REFERRING TO FIG. 7 This is an inexpensive alternative and versatile method of using off the shelf materials. The six cut to size leather pieces 26 (one of the six) with press studs 27. The six leather pieces can be used on their own as burnishing or polishing elements, or can be used as a carrier for the cut to size abrasive sheets 28 or other chosen elements. The press studs are to locate and retain the abrasive sheets or working elements. Two holes 29 are punched into the inner edge of the abrasive sheet or working element so as to be located onto and held in place by the press studs when closed. The resulting loop 30 at the inner edge of the leather carrier is threaded onto one of the retaining wires and the process repeated for the other five.
REFERRING TO FIG. 8 Shows the leather pieces 26 with the abrasive or chosen elements 28 held in place by the press studs 27 mounted on the retaining wires ready for work.
REFERRING TO FIG. 9 Shows an off the shelf sanding belt 31 fitted to the device. Slits 32 are cut at six equidistant intervals around the belt and approximately 1 5mm in from the upper and lower edge and then fitted over the retaining wires.
REFERRING TO FIG. 10 Shows the lower circular metal plate 2 being identical to the upper circular metal plate I with alternative shaped retaining wires 33 (one of the six). The retaining wire 33 is in its open position 34 to receive the abrasive tube 24 and the hooked end of the retaining wire 35 to engage the retaining wire end 36 and secure the abrasive tube in place after loading.
REFERRING TO FIG. 11 Shows a sheet of abrasive folded at its centre and with punched holes 40 adjacent to the edges of the sheet. The retaining wires 6 are then passed through these holes to load the sheets into the tool.
Finally, it is to be understood that the inventive concept in any of its aspects can be incorporated in many different constructions so that the generality of the preceding description is not to be superseded by the particularity of the attached drawings. Various alterations, modifications and/or additions may be incorporated into the various constructions and arrangements of parts without departing from the spirit or ambit of the invention.

Claims

1. A flail sanding tool suitable for use with a driver, the tool assembly being suitable for work operations such as grinding, polishing, sanding, finishing and the like,

the flail sanding tool providing a central shaft positioning a disk at each end and a drive spindle at one end, and the flail sanding tool providing a plurality of vertical tendons at the perimeter of the disks to capture and present abrasive/polishing elements to a work piece,

such vertical tendons being permanently attached to the disk at one end but releasable from the disk at the other end for the purpose of loading and unloading the abrasive/polishing elements,

such tendons having a shape to provide an outward bias so as to assure a positive location in the disk at the releasable end.

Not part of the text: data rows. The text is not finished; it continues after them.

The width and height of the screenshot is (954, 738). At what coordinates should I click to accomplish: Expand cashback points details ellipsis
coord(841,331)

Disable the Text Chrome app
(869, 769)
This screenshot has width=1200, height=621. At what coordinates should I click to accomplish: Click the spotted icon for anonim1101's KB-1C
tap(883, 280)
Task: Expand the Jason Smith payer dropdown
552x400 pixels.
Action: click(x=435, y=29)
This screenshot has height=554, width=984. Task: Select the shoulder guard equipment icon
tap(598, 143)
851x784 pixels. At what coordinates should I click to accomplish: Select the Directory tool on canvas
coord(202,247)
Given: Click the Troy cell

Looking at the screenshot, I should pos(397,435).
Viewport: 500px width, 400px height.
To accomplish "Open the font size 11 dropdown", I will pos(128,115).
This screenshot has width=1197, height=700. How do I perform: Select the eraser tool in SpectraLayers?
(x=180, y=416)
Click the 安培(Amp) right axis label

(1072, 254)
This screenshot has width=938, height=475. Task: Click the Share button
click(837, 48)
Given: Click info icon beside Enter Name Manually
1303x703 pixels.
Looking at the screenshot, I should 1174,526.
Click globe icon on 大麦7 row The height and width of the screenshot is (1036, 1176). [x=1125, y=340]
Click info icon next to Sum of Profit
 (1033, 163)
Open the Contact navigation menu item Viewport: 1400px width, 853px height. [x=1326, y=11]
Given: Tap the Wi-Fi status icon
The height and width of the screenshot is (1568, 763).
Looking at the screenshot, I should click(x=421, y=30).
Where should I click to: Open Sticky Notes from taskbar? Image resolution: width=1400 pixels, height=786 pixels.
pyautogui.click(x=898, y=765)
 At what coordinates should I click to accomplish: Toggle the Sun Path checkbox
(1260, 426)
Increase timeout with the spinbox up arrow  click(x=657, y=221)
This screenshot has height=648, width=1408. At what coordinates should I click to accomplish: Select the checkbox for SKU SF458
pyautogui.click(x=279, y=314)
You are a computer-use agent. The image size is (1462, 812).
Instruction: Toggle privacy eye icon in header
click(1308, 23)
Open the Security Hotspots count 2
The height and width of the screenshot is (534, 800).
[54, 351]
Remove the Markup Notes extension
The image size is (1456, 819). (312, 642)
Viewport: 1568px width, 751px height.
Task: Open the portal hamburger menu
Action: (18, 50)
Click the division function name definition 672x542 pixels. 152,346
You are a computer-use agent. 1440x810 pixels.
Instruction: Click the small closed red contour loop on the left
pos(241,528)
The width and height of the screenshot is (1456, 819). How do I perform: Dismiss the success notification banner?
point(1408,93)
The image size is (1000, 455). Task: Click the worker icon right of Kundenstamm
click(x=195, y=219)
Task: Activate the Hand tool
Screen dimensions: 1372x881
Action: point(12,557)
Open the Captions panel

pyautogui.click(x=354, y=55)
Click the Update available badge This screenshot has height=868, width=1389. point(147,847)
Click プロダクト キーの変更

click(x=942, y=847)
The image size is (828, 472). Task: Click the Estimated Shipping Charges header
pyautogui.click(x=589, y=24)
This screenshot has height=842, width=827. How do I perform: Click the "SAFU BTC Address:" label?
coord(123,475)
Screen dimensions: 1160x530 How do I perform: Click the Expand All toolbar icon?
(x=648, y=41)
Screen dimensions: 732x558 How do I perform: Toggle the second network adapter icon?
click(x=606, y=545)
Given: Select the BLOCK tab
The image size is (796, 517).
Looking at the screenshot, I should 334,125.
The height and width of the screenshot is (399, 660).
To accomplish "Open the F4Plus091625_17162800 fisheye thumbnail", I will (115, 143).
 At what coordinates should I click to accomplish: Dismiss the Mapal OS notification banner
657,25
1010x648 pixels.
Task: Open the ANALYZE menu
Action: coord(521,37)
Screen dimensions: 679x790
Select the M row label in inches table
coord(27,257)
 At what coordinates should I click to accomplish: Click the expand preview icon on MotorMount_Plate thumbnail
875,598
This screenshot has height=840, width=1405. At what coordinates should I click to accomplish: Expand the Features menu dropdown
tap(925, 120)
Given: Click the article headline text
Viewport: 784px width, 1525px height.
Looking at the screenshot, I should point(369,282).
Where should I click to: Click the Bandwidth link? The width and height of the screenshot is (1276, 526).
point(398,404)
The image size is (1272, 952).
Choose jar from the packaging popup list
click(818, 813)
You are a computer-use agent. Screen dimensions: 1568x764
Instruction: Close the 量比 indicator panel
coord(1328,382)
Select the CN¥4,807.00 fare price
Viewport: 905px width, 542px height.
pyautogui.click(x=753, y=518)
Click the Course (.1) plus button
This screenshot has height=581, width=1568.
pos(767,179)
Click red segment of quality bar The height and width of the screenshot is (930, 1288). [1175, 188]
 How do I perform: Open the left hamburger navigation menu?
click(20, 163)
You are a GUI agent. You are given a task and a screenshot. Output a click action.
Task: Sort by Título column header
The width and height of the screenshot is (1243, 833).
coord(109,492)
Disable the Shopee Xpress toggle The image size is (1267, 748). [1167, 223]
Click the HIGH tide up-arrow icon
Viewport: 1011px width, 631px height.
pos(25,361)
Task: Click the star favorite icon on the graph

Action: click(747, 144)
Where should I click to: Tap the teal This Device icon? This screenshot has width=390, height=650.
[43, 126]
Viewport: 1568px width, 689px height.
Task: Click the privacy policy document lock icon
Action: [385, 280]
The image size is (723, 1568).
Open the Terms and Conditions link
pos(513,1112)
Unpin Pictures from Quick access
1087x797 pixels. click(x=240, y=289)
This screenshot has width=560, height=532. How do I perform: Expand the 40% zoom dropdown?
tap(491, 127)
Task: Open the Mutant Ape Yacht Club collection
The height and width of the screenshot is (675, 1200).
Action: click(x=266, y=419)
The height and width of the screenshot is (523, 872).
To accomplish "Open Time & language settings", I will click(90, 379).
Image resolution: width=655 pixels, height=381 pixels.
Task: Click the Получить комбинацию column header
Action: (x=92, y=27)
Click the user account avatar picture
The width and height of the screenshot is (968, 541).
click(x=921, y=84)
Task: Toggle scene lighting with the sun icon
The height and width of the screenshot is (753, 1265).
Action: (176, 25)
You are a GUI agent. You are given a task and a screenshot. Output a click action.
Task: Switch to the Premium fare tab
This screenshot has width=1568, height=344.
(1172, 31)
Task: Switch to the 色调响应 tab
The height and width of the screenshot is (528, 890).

2. A flail sanding tool according to claim 1 wherein the flail sanding tool is suitable for use with a driver which includes a drilling machine including a motor, a drive spindle, and a drill chuck; the drive drum being operatively connectable to the drill chuck by the provided drive spindle.

3. A flail sanding tool according to claim 1 where the abrasive/polishing elements may be tubular sleeves.

4. A flail sanding tool according to claim 1 where the abrasive/polishing elements may be sheet materials.